Why does this code lead to deadlock?

I am surprised to see from pstack that this code leads to deadlock! I don't see a reason for the same.

pthread_mutex_t lock;

_Cilk_for (int i = 0; i < N; ++i) {
  int ai = A[i];
  if (ai < pivot) {
    pthread_mutex_lock(&lock);
    A[ia++] = ai;
    pthread_mutex_unlock(&lock);
  }
  else if (ai > pivot) {
    pthread_mutex_lock(&lock);
    A[ib++] = ai;
    pthread_mutex_unlock(&lock);
  }
  else {
    pthread_mutex_lock(&lock);
    A[ic++] = ai;
    pthread_mutex_unlock(&lock);
  }
}

I am just using mutexes to make sure that access to A is atomic and serialized.

What is wrong with this code to lead to deadlock?
Is there a better way to implement this?

Solution

If that's code inside a function, then you're not initialising the mutex correctly. You need to set it to PTHREAD_MUTEX_INITIALIZER (for a simple, default mutex) or do a pthread_mutex_init() on it (for more complex requirements).

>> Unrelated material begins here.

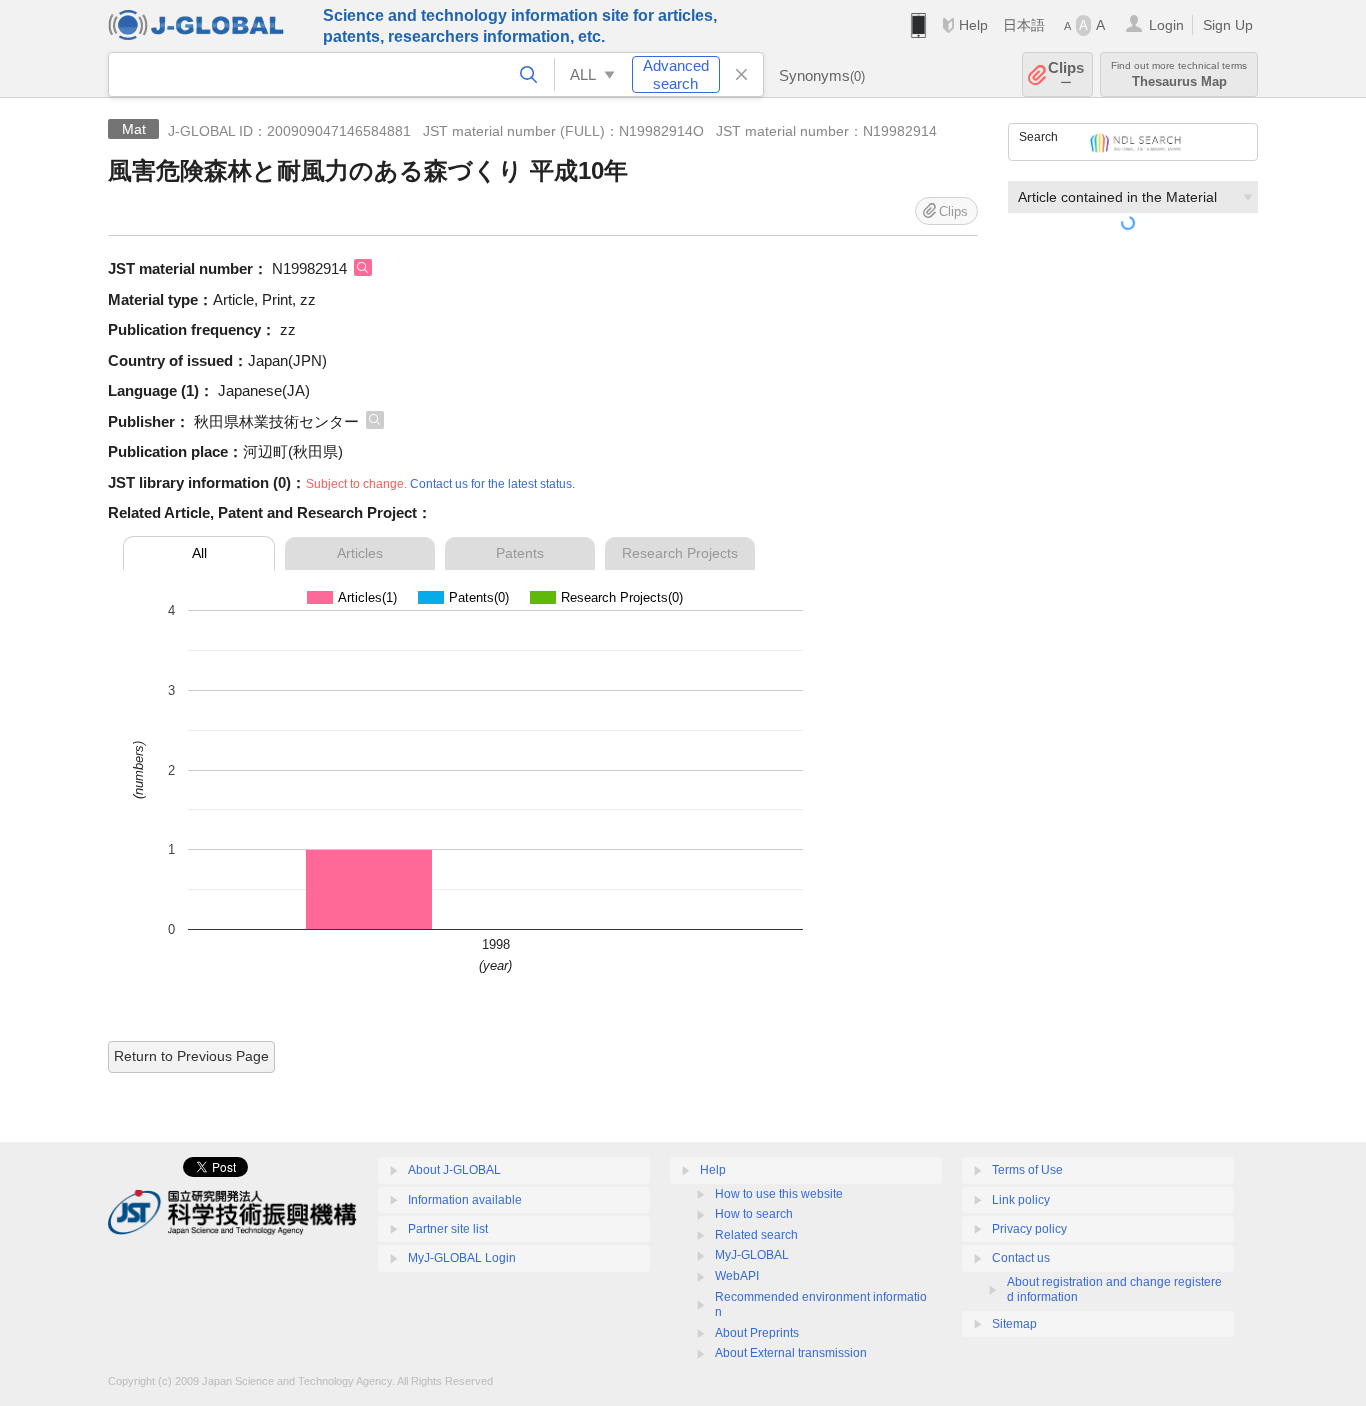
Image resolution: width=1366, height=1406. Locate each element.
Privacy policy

Without proper initialisation, you don't know what state the mutex starts in - it may well be in a locked state simply because whatever happened to be on the stack at that position looked like a locked mutex.

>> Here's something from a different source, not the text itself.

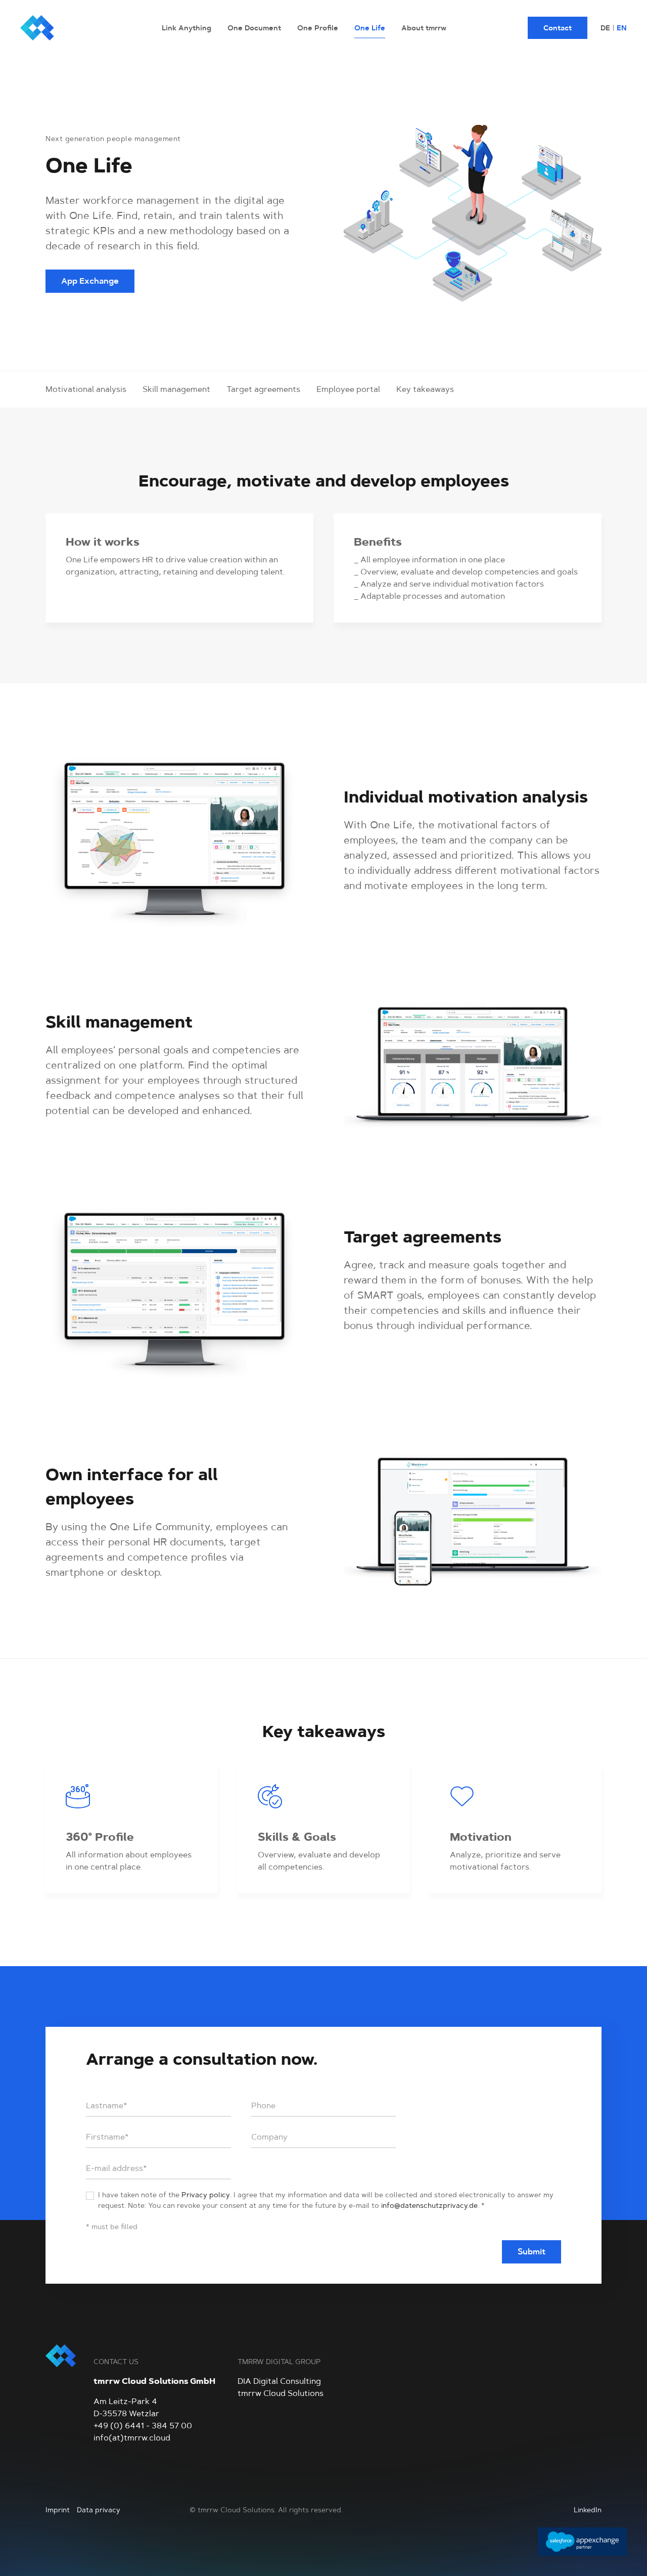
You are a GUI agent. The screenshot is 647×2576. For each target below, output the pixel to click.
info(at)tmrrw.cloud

That's why it always needs to be initialised somehow, so that there is no doubt of the initial state.

Another potential problem you may have is this:

int ai = A[i];

You probably should protect that access with the same mutex since otherwise you may read it in a "half-state" (when another thread is only part way through updating the variable).

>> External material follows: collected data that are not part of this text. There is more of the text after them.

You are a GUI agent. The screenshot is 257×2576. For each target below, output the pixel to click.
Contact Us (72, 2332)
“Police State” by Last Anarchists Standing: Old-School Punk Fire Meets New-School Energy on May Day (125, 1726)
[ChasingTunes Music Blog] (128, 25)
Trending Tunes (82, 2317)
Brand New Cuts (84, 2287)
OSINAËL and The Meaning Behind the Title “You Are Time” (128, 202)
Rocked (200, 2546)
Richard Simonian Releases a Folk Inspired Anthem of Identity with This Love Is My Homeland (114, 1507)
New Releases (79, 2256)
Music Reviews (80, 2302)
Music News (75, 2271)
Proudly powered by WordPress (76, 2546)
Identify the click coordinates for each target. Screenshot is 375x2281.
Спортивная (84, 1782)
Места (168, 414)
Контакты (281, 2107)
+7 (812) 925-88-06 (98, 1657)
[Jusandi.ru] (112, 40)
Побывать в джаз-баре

And, I have to say, I'm not sure that threads are being used wisely here. The use of mutexes is likely to swamp a statement like A[ia++] = ai to the point where the vast majority of time will be spent locking and unlocking the mutex. They're generally more useful where the code being processed during the lock is a little more substantial.

You may find a non-threaded variant will blow this one out of the water (but, of course, don't take my word for it - my primary optimisation mantra is "measure, don't guess").